#### [EXERCISE INSTRUCTIONS]
Reproduce, word for word, the passage of the essay on mercy killing that runs from "Rev. Ignatius -W." to "the immoral solution.".

#### [EXTRACT TO READ]
[Start of section]

Rev. Ignatius -W. Cox, S. J, Ph.D.
Mercy Killing is Murder
The way in which the same moral question will thrust itself periodically on public attention is a curious phenomenon. It becomes a dangerous phenomenon, indicating a widespread moral malady, when with each periodic recurrence, more and more individuals of great potential influence take the wrong side, the ethically unscientific view, the immoral solution.
Just ten years ago, in 1925, there were four so-called mercy killings within the short space of four months, two in Paris, one in the United States and one in England, The cases cited started a rapid fire of comment. It was the old question of euthanasia, a good death; the right of men to die by their own choice or the choice of others, when death seemed preferable to life.
And now the whole question is up again and is being fiercely debated. According to an Associated Press dispatch from London, ’A campaign to establish 'the right of persons suffering from incurable disease to die,’ has been announced.’ The occasion of this campaign was the reputed confession by a British doctor of five ’mercy slayings.’ An advocate of euthanasia, a distinguished British surgeon, Lord Moynihan, declares, according to the press, that he and other influential members of the medical profession with some clergymen will meet to make plans to put the whole question before the country. ’The right to die is gaining support throughout the country,’ Lord Moynihan is quoted as saying: ’And we believe we will not find opposition except from Roman Catholics who are objecting for obvious reasons.’ His Lordship does not state what these obvious reasons are. I presume that he means that the Catholic Church insists on what is an obvious philosophic, moral and religious fact, that human life in its beginning, progress and end belongs to God alone, and only God has the moral right to determine its end.

[End of section]

#### [SOURCE MATERIAL]
[Start of section]

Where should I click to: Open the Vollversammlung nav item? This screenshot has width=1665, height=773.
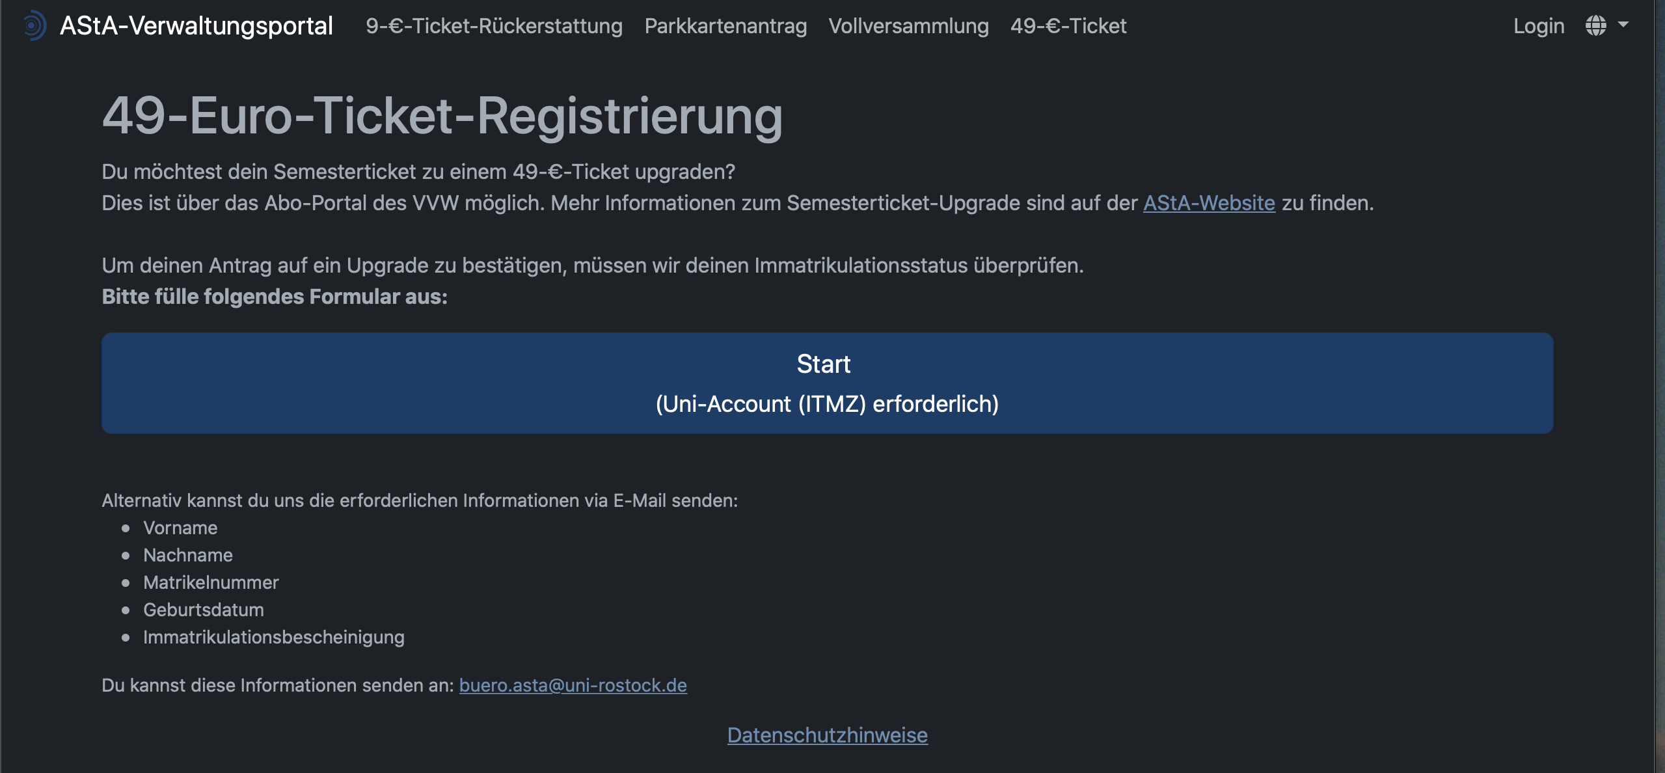(x=908, y=25)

[End of section]

#### [SOLUTION TO THE EXERCISE]
Rev. Ignatius -W. Cox, S. J, Ph.D.
Mercy Killing is Murder
The way in which the same moral question will thrust itself periodically on public attention is a curious phenomenon. It becomes a dangerous phenomenon, indicating a widespread moral malady, when with each periodic recurrence, more and more individuals of great potential influence take the wrong side, the ethically unscientific view, the immoral solution.